El tránsito a la vida activa y adulta
Publicado por Luis González en 14 Diciembre 2006
Durante un largo período, que llega por lo menos hasta los dieciséis años, los jóvenes viven en un ambiente peculiar, muy distinto del que encontrarán al alcanzar la edad adulta. Se encuentran, afortunadamente, protegidos en el seno de grupos numerosos de personas de su misma edad, con los que comparten gustos y preocupaciones. Sus necesidades económicas están cubiertas. Su trabajo tiene un contenido académico, sin repercusiones económicas inmediatas. Sus opciones y decisiones están vertebradas por el sistema educativo.
Al abandonar la escuela e incorporarse al mundo de los adultos, se enfrentan a una gran cantidad de cambios, bastante dramáticos. Todos estos cambios ocurren a la vez: el grupos de amigos y compañeros se dispersa y pierden la sensación de seguridad que proporciona el centro educativo. Ahora deben tomar un montón de decisiones: ¿dónde vivir? ¿cómo ganarse la vida? ¿qué tipo de trabajo podrán encontrar? ¿con qué personas? ¿qué pasará si no tienen éxito?. Sus opciones ya no están reguladas por nadie, deben afrontar más y mayores responsabilidades, se encuentran solos y con pocos medios para empezar su nueva vida. Las dificultades con las que se encuentran los jóvenes en sus años de transición no se limitan a la educación y el empleo: acceder a una vivienda con bajos ingresos, construir una nueva relación familiar y los problemas de desarraigo cultural se suman a los problemas propios del paso de la adolescencia a la condición adulta.

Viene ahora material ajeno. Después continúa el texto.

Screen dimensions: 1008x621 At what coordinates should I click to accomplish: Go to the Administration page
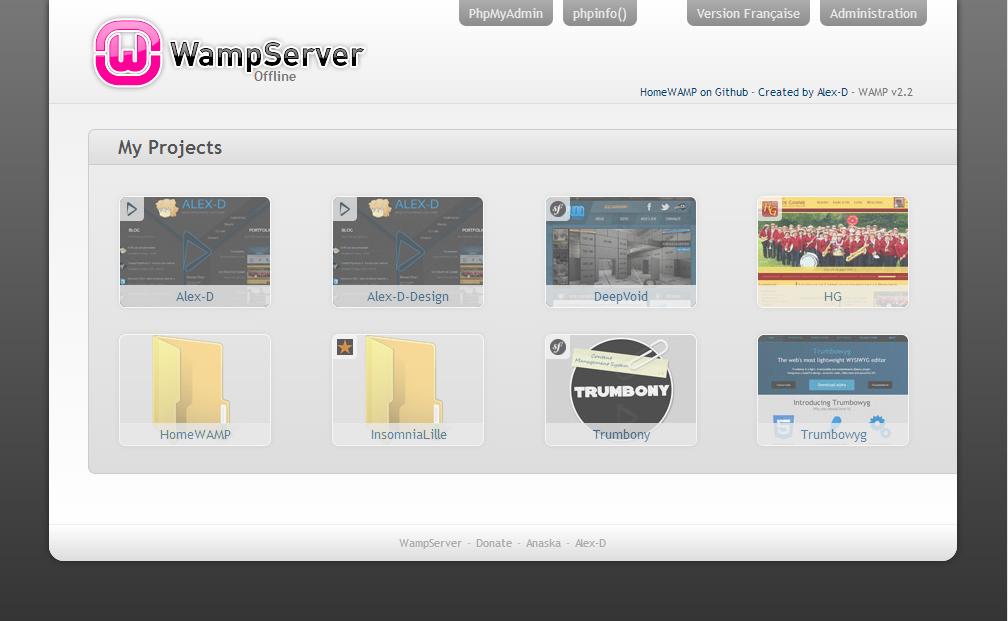(873, 14)
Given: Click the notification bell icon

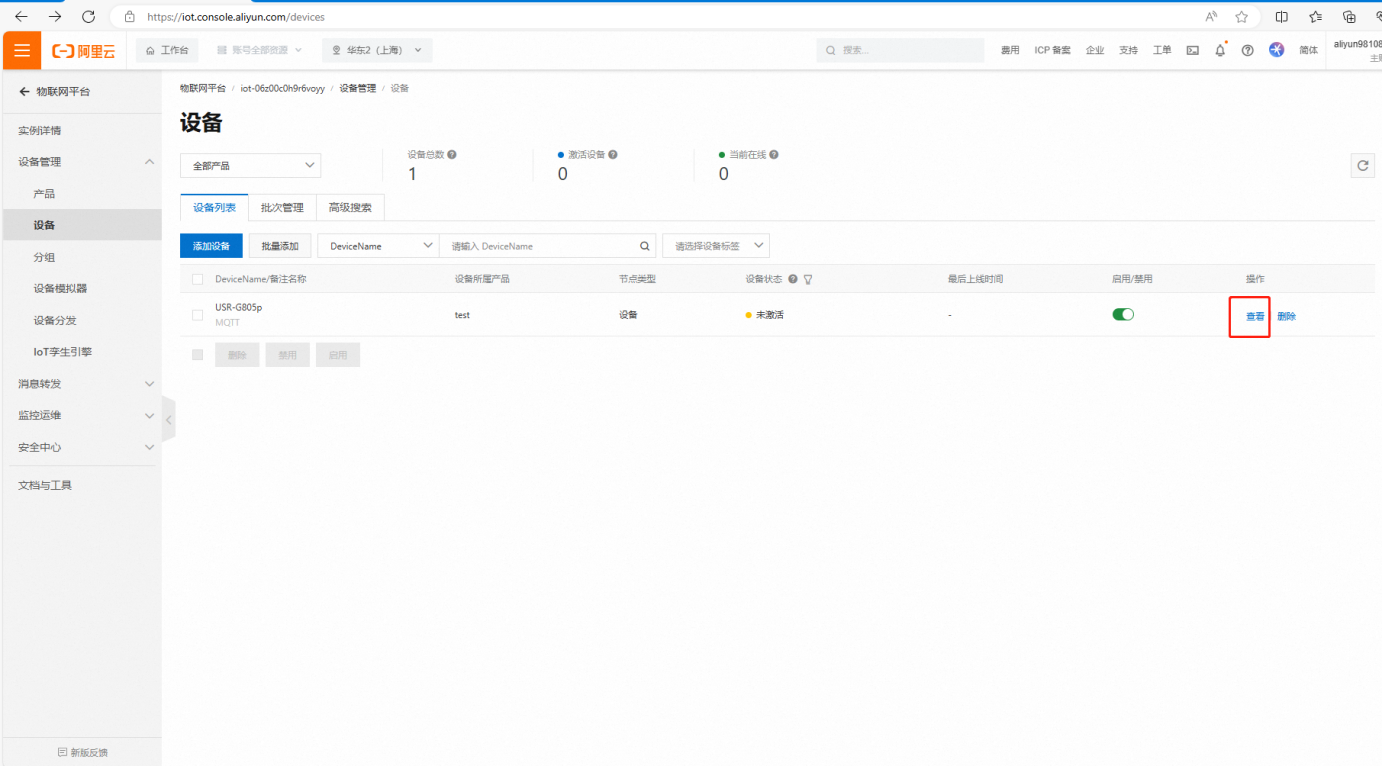Looking at the screenshot, I should pos(1220,50).
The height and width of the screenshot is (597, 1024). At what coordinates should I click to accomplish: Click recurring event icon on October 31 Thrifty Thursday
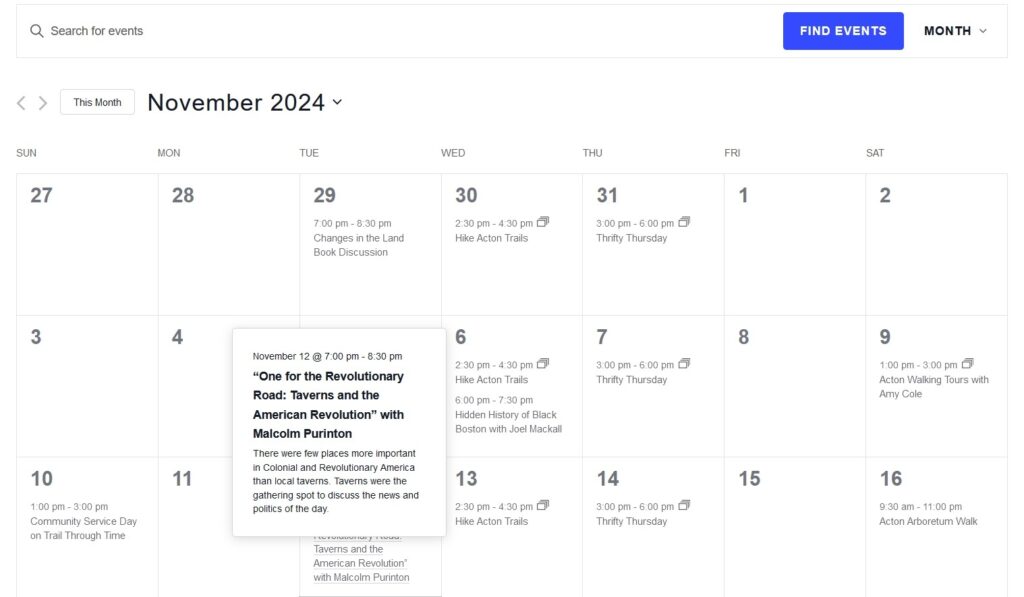[684, 221]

La incertidumbre sobre el futuro profesional ha alterado las actitudes de los jóvenes hacia la escuela, produciendo una notable falta de motivación y modificando sus valores y aspiraciones. Es muy importante ayudarles a empezar la transición desde el sistema educativo, sin esperar a que terminen su escolarización. Los jóvenes necesitan aliento y ayuda para hacerse más emprendedores y explotar todas sus oportunidades, ampliando sus experiencias en la escuela.

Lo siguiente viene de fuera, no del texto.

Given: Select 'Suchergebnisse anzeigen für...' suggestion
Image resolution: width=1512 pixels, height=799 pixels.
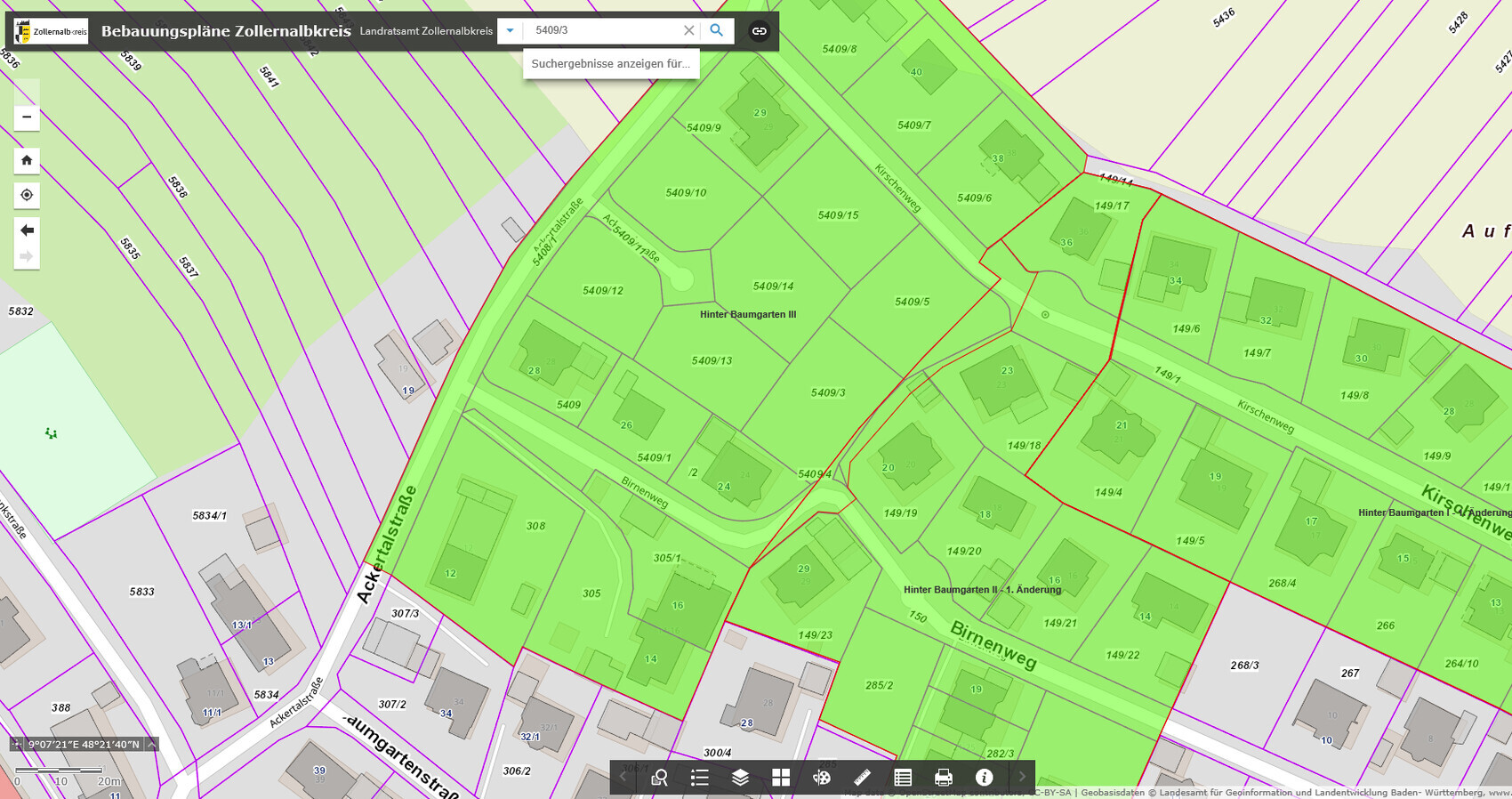Looking at the screenshot, I should point(611,64).
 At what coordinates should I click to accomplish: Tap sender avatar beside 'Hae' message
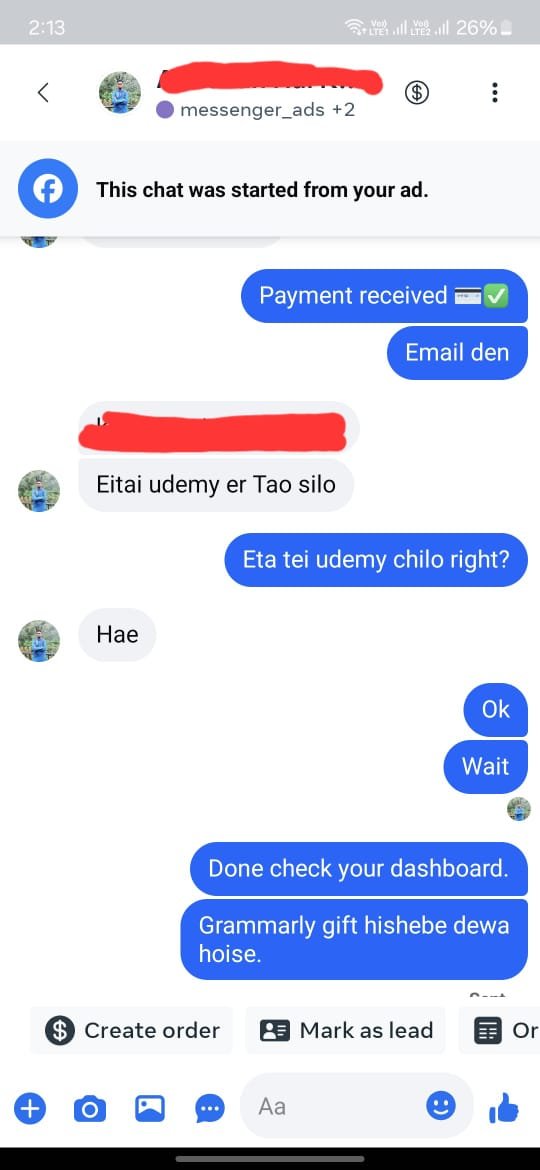tap(39, 641)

El sistema educativo, puede y debe mejorar las condiciones en que los jóvenes abandonan la escuela para incorporarse a la vida adulta y al mercado de trabajo. Las cualidades, aptitudes y destrezas personales que se exigen actualmente para incorporarse al mundo del trabajo, han dejado desfasados los fines y los métodos tradicionales de la educación. Es preciso, por tanto, equilibrar el currículo de la enseñanza obligatoria, demasiado teórico y discursivo hasta ahora, para poner el énfasis en los aprendizajes funcionales y el desarrollo de destrezas generales, tales como resolver problemas, seleccionar e interpretar información, planificar y organizar acciones, ensayar opciones alternativas y evaluar procesos y productos, en lugar de enseñar destrezas específicas.

21 Diciembre 2006 en 9:13 pm
Interesante reflexión.
Me pregunto:
¿Cómo saber qué es lo que les va a ser útil a los adolescentes en su futuro?
Si estuviéramos seguros de algunas cosas, ¿cómo conseguir que los alumnos acaben apreciando y aprendiendo lo que les proponemos?